Pace shook his head and half-smiled. “Rhoda, you'd really go crazy if you had to be anyplace else longer'n a month, three weeks. It's your place, your fam'ly's there, and like I said, so's your work. You do good up east, I don't.”
“I'd give L.A. a try. I could build up a practice there.”
“You might could, seein's how there's more sick puppies per square inch in Beverly Hills alone than there are in all five boroughs of New York City. But I don't know how long I'm even gonna stay there, Rhoda. I'm thinkin' 'bout movin' back down south somewhere. Here or Charlotte, maybe.”
“What about your work with Phil? Learning the film business and all?”
“We'll see how it goes. I like Phil okay, and he's serious now about makin' a movie based on Mama and Daddy's early life, but tell the truth, L.A. really ain't my kinda town. Besides, Rhoda, geography ain't our only problem.”
Rhoda looked around for an ashtray, found a glass one on the bedside table and stubbed out her Bel-Air over the words Stolen from the Hotel Ritz, Paris.
“We could adopt a child, Pace. I think I could handle that now.”
“This ain't really what I need to be talkin' about right now,” said Pace.
“Are you seeing anyone?” Rhoda asked.
“You mean a girlfriend?”
Rhoda nodded.

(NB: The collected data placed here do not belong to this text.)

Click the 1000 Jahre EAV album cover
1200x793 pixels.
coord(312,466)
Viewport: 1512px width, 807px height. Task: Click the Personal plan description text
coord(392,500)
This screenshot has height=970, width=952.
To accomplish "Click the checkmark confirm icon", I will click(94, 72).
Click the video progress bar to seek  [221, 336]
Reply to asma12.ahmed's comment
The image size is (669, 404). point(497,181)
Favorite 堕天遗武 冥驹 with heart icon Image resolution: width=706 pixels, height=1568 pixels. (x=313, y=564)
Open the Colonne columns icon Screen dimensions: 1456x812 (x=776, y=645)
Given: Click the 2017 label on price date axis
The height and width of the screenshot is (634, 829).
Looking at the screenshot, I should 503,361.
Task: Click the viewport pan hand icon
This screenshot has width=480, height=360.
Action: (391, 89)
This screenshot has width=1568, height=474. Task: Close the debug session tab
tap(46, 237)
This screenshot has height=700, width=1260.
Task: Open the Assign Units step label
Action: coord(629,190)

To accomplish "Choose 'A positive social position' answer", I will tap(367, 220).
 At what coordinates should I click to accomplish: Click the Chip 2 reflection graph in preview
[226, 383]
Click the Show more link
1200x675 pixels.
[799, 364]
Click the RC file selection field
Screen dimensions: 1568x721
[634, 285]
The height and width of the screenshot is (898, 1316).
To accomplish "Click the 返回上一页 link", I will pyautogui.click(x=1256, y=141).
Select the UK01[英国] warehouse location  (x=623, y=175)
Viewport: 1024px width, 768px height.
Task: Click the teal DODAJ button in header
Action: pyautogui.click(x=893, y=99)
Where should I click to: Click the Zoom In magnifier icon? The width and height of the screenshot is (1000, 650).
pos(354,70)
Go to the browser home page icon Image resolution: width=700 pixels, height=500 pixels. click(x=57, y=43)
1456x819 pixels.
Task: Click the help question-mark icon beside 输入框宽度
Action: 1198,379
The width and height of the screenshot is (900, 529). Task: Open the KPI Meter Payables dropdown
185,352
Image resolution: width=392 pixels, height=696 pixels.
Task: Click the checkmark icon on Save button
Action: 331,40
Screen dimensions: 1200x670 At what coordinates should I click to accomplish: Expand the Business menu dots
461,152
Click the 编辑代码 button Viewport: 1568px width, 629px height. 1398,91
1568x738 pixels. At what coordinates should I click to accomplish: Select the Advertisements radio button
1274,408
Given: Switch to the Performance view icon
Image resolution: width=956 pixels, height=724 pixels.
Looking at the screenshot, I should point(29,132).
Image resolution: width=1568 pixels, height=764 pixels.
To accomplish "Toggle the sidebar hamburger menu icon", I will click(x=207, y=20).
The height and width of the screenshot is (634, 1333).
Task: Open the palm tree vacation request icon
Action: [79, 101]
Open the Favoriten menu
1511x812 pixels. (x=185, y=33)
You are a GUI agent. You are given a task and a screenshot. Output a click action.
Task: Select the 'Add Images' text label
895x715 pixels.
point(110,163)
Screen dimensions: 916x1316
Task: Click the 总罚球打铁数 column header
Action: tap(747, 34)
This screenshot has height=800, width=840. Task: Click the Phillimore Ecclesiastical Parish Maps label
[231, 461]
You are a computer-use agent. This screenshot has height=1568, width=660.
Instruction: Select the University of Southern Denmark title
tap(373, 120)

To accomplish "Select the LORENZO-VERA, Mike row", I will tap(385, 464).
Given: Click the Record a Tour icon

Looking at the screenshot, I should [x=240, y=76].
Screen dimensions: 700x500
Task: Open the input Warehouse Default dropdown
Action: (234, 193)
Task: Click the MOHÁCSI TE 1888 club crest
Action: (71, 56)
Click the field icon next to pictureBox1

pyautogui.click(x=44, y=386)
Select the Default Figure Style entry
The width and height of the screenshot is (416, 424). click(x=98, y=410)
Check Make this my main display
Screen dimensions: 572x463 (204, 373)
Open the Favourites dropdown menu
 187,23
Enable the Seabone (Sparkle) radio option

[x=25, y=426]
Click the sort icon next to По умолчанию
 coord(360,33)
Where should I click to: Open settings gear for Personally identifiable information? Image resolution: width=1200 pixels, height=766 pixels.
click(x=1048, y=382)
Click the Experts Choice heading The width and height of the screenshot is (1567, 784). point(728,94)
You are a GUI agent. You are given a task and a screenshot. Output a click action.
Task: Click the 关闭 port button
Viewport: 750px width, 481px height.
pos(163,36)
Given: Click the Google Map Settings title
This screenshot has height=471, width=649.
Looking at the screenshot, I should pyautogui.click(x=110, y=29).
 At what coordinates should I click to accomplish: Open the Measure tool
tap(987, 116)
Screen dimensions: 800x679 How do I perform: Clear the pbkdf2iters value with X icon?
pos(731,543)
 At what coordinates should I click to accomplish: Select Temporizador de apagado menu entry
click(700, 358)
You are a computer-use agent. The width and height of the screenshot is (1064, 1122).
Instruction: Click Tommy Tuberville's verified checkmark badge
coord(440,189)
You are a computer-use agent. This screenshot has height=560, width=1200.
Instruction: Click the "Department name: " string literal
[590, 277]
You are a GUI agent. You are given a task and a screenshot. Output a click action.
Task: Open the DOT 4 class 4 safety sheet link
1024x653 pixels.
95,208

She kept turning the lighter with the fingers of her right hand until she dropped it on the floor, then picked it up and replaced it in her purse.
“Nobody special. Plenty of good looks in L.A., okay, but there ain't many women willin' to give very much. Never come across such a half-demented herd of vain, selfish folks, female or male.”
“Worse than I am, huh?”
“You ain't neither too vain nor the least selfish, Rhoda, not really. You just been brought up a certain way don't entirely mix with the way I am. It ain't your fault.”
“You wouldn't have left, Pace, had I been willing to have children. That's the truth, isn't it?”
“Prob'ly woulda been harder for me to go, we had. I'll admit that.”
Rhoda stood up. “I'm sorry I came, Pace, I really am. I'm just adding to your problems.”
“Don't be sorry, Rhoda. Daddy's glad you're here, and so am I. We're glad to have your help. And Mama'll be happy to see you, too.”
Pace stood, put his arms around Rhoda and hugged her to him.
“We can talk some more soon's this mess is finished,” he said.
“The air outside felt strange today, Pace, as if nothing were happening. Do you know what I mean?”